We enrolled 37 patients with ECD, diagnosed on the basis of clinical imaging and histopathological criteria, including the accumulation inside lesions of CD68+ CD1a foamy histiocytes.2-6 Seventeen patients were followed in the Unit of Medicine and Clinical Immunology of the OSR (Milan, Italy) and 20 in the Department of Internal Medicine and French Reference Center for Rare Autoimmune and Systemic Diseases of the Pitié-Salpêtrière Hospital (Paris, France). The study was approved by the locally appointed Ethics Committees in accordance with the Declaration of Helsinki and written informed consent was obtained from all subjects. Twenty age- and sex-matched healthy volunteers were enrolled as controls. In four patients samples were subsequently obtained every 3–6 mo after the baseline; two patients (Patients 9 and 11) were in treatment with the IL-6 receptor inhibitor tocilizumab (TCZ) and two (Patients 8 and 10) with the anti-TNF-α antibody infliximab (IFX) as second-line therapies because of contraindications or unresponsiveness to IFN-α treatment. Clinical evaluation, including collection of laboratory and radiological data (total-body computed tomography-CT-scan, Technetium-99m methylene diphosphonate-99mTc-MDP-bone-scan, fluorine-18-2-fluoro-d-glucose positron emission tomography–FDGPET, brain and cardiac Magnetic Resonance Imaging–MRI) was performed at the baseline and repeated at the time of each blood collection.

Determination of TNF-α, sTNF-Rs, and CgA concentrations

Plasma levels of TNF-α were determined by the Bio-Plex Multiple-Cytokines Assay (Bio-Rad, Hercules, CA).14 Plasma sTNF-Rs and CgA were measured by ELISA as described.14,23

Determination of pro-BNP concentration

Pro-BNP plasma levels were determined through a specific electrochemiluminescence (ECL) method (Elecsys® NT-proBNP, Roche) and analyzed with a Hitachi Cobas E601 analyzer.

Immunohistochemistry

Immunohistochemistry for CgA was performed using the mouse anti-human CgA monoclonal antibody 5A8, directed against the N-terminal domain (vasostatin-1) on paraffin sections of a myocardial sample.27 Infiltrating histiocytes were identified by staining with an anti-human CD68 monoclonal antibody (DAKO, Glostrup, Denmark).10

Statistical analysis

Data are presented as mean ± SEM. We used the Mann–Whitney U test to compare parameters between ECD patients and controls. The correlation between CgA levels, TNF-Rs and pro-BNP in ECD patients was calculated by Spearman correlation analysis and is expressed as r coefficient. A p value below 0.05 was considered significant.

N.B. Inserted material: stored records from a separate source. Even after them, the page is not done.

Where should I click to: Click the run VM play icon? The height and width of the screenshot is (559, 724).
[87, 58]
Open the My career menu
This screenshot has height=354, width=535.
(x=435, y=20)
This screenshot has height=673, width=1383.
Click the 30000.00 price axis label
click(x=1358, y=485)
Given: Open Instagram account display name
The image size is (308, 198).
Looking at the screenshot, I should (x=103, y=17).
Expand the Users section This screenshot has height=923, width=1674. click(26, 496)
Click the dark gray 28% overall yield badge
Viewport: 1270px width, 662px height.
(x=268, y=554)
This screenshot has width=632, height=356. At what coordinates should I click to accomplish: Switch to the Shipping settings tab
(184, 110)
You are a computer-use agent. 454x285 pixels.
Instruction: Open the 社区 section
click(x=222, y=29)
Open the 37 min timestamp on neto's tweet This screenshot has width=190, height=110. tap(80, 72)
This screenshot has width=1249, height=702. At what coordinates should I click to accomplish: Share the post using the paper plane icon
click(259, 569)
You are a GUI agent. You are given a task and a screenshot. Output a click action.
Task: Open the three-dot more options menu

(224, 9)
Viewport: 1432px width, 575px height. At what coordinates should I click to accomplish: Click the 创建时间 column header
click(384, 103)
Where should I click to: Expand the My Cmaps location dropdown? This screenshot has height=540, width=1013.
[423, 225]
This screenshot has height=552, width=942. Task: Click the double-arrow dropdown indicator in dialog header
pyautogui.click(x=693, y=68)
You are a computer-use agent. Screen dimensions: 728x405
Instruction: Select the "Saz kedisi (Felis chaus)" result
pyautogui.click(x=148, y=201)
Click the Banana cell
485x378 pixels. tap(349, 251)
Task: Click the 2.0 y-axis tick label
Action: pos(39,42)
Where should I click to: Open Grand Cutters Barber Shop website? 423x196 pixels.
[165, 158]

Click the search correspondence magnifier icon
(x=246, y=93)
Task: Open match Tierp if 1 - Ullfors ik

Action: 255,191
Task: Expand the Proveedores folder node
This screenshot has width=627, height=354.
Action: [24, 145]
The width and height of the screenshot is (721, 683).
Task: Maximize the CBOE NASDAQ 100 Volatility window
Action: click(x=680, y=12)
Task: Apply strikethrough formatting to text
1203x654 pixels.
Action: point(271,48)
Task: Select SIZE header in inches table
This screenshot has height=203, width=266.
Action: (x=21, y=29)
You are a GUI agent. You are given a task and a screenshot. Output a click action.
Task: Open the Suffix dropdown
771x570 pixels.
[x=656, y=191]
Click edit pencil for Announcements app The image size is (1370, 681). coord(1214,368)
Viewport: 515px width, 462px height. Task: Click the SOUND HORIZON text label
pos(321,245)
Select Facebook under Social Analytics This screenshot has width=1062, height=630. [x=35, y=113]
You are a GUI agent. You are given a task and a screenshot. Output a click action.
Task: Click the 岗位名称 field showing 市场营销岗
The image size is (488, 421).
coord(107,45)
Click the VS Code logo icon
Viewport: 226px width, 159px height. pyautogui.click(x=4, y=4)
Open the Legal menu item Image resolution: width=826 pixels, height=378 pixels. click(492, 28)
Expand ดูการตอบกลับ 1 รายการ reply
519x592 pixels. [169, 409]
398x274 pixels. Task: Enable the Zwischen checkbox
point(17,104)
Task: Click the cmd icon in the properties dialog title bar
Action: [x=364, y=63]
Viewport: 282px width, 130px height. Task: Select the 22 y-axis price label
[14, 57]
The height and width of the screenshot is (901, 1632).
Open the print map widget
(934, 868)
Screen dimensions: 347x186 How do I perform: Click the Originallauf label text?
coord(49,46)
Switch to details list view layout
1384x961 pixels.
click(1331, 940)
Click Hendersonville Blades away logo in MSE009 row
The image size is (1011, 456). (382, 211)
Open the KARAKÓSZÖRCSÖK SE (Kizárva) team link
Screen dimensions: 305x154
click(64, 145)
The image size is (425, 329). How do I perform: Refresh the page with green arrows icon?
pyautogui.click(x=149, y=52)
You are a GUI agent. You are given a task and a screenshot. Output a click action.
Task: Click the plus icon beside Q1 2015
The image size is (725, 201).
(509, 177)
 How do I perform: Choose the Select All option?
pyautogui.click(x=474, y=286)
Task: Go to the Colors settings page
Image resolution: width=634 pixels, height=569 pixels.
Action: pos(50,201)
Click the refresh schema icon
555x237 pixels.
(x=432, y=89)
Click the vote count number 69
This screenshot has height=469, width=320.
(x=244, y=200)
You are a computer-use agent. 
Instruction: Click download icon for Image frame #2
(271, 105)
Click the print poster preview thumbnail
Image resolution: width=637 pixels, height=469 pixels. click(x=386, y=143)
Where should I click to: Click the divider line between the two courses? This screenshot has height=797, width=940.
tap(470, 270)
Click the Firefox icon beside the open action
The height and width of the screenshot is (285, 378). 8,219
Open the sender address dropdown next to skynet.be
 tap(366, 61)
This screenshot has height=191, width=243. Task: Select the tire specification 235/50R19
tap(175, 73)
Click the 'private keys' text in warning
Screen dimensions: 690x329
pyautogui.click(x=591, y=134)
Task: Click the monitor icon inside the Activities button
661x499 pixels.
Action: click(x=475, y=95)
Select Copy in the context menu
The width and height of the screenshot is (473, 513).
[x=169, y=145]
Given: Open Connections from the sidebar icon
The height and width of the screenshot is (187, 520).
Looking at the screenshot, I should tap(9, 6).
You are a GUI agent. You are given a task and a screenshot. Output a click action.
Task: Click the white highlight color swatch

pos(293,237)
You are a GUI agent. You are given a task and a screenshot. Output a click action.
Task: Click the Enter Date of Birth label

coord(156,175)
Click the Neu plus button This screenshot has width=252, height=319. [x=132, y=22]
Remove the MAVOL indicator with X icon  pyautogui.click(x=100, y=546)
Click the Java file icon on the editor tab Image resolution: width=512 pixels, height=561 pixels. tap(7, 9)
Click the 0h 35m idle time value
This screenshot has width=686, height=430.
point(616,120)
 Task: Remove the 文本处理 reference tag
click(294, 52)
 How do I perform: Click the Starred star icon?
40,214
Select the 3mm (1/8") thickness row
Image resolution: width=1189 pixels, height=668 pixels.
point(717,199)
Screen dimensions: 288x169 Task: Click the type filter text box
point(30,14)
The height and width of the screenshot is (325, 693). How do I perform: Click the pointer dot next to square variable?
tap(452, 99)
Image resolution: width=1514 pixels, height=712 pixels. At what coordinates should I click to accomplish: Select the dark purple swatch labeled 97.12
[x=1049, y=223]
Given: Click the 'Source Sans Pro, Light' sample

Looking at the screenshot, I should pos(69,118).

Disclosure of potential conflicts of interest

No potential conflicts of interest were disclosed.

Acknowledgments

The authors thank Kathy Brewer and the ECD Global Alliance (De Ridder, LA) for their continuous activities for patients with Erdheim–Chester disease and their unceasing support. We also thank Dr Barbara Vergani (Consorzio MIA) for histological analyses; Dr Giliola Calori (San Raffaele Scientific Institute) for her assistance in statistical analyses; and Dr Andrea Motta (San Raffaele Scientific Institute) for pro-BNP determination.

Funding

The work was supported in part by a Grant from the Italian Ministry of Health (GR 2009-1594586 to LD) and by a grant from ECD Global Alliance (to MF & LD).